いや、今辞めたら今までの苦労の日々はどうなる?しかし、どうでも良い。何も考えられない。自分の中に自分を突き放す感情が蔓延していた。

何も考えたくない。

彼は一人、少し引いた場所で立ち止まり、流れ行く人々を見るともなく眺めていた。誰も此方を見ていない。携帯の電源も切った。重圧の種を少し切り取って、やっと少し安心と余裕も出来た。

人々の表情は笑顔でさえ何処か虚ろであった。暗い妄想かもしれぬ。しかし流れ行く人々は仕事だけでなく、友と語らう笑顔の裏にさえ、言葉にならぬ緊張と疲労感を滲ませて居る様にみえた。

心の重さが、彼の見るもの全ての色彩を喪失させていた。


電車が来る時、自身の危うさを感じた。ふいに吸い込まれそうになるのだ。まるで他人事の様に、危ないな、しっかりしろ、と言い聞かせて、滑り込んでくる電車のドアに体を捩じ込んだ。シートに腰掛けて、何も感じられない。考えられない。

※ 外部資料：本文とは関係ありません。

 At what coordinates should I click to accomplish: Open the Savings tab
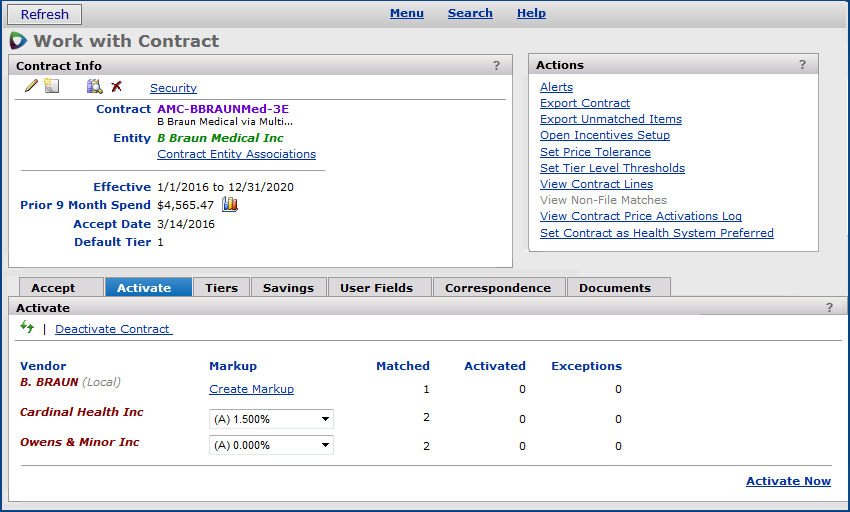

さて、何処へ行く。下りの電車に乗って、上りの半分以下の乗車率に狼狽えつつ身を縮める事もなく座席を広々と占有して列車の流れに身を任せる。俺はもう何処へ行こうと自由だ。退廃的な安堵の故か、やがて緊張にも疲れたのか、緩やかな眠気が波のように押し寄せ引いて行く。深い闇に落ちていく。

途中で彼は何度かホームに降りた。酒を飲めばこの不安も幾らか落ち着くかも知れない。小さな売店でおにぎりと、紙パックの日本酒を買った。

懐かしくも侘しい景色が次の電車を待つ彼の瞳に写る。

緑と茶色と、山と樹木と古びた商店と民家と。

人の生活の密度が次第に希薄になり、抗い難い自然との比率が推移して行く。

遠くへ来たのだな。

阿呆の様に彼は、退屈なその景色を、次の電車が来る迄眺めていた。

幾度か同じ様に時を過ごした。

幾つかの駅でおにぎりを食べ、幾つかの駅で酒を飲み、やはり重たい気分と幽かな酔いの中で次の電車を待っていた。